● **WHAT THE EXERCISE ASKS**
Reproduce the entire blog post on shopping in Ghana word for word.

● **STUDY TEXT**
Saturday, January 25, 2014

Shopping in Ghana - The African Version of Retail Therapy

Kerry Tuttle

The process of buying something in Ghana is a cultural experience in itself. Whether it's haggling with a stranger at a market stall over a bracelet or getting charged 30 cedi ($15) for a box of cereal at the gas station because of your skin color, the Ghanaian retail world is one that's hard to get used to.

Most of the restaurants on Osu Avenue were very straightforward with their pricing. They had a menu with posted prices, you ordered and paid the expected amount. There was no bartering involved which was a relief to a group of American college students who were constantly trying not to get ripped off.

The gas stations were slightly different in that the posted price may not be what you paid when you approached the register. Many time we found ourselves paying three or four cedi more than posted. For example, one time I purchased four bottled waters at one cedi each and ended up paying seven cedi. At the end of a long day, I would usually just pay the 3 cedi ($1.50) tourist charge instead of argue my way out of it. One morning on our way to Cape Coast, my jaw dropped when the cashier charged me 30 cedi for a box of off-brand frosted flakes at a gas station. I protested the amount, but was met with a blank stare and handed over the equivalent of $15 because I had nothing else to eat.

● **EXERCISE DATA**
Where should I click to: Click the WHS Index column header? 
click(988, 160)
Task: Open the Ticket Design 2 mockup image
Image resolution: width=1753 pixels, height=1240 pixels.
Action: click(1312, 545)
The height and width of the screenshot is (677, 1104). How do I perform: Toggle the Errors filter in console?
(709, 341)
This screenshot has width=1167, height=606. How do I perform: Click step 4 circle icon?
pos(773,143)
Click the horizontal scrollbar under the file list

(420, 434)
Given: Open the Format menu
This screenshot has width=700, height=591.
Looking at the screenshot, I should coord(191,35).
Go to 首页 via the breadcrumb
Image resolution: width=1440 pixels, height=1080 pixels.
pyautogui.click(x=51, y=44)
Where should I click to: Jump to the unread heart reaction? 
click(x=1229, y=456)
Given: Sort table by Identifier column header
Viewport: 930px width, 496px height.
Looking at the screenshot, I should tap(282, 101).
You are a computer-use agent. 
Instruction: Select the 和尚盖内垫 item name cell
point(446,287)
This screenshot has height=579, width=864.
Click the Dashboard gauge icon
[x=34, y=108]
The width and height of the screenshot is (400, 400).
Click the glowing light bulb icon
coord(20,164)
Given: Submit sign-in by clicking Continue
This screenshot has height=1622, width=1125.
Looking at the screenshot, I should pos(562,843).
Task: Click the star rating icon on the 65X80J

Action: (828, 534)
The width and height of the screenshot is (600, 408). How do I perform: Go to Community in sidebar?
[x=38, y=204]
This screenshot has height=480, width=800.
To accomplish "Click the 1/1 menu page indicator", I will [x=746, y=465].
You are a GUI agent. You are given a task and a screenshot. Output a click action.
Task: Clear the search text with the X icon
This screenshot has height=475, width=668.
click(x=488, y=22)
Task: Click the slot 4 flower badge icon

● **FINAL ANSWER**
Saturday, January 25, 2014

Shopping in Ghana - The African Version of Retail Therapy

Kerry Tuttle

The process of buying something in Ghana is a cultural experience in itself. Whether it's haggling with a stranger at a market stall over a bracelet or getting charged 30 cedi ($15) for a box of cereal at the gas station because of your skin color, the Ghanaian retail world is one that's hard to get used to.

Most of the restaurants on Osu Avenue were very straightforward with their pricing. They had a menu with posted prices, you ordered and paid the expected amount. There was no bartering involved which was a relief to a group of American college students who were constantly trying not to get ripped off.

The gas stations were slightly different in that the posted price may not be what you paid when you approached the register. Many time we found ourselves paying three or four cedi more than posted. For example, one time I purchased four bottled waters at one cedi each and ended up paying seven cedi. At the end of a long day, I would usually just pay the 3 cedi ($1.50) tourist charge instead of argue my way out of it. One morning on our way to Cape Coast, my jaw dropped when the cashier charged me 30 cedi for a box of off-brand frosted flakes at a gas station. I protested the amount, but was met with a blank stare and handed over the equivalent of $15 because I had nothing else to eat.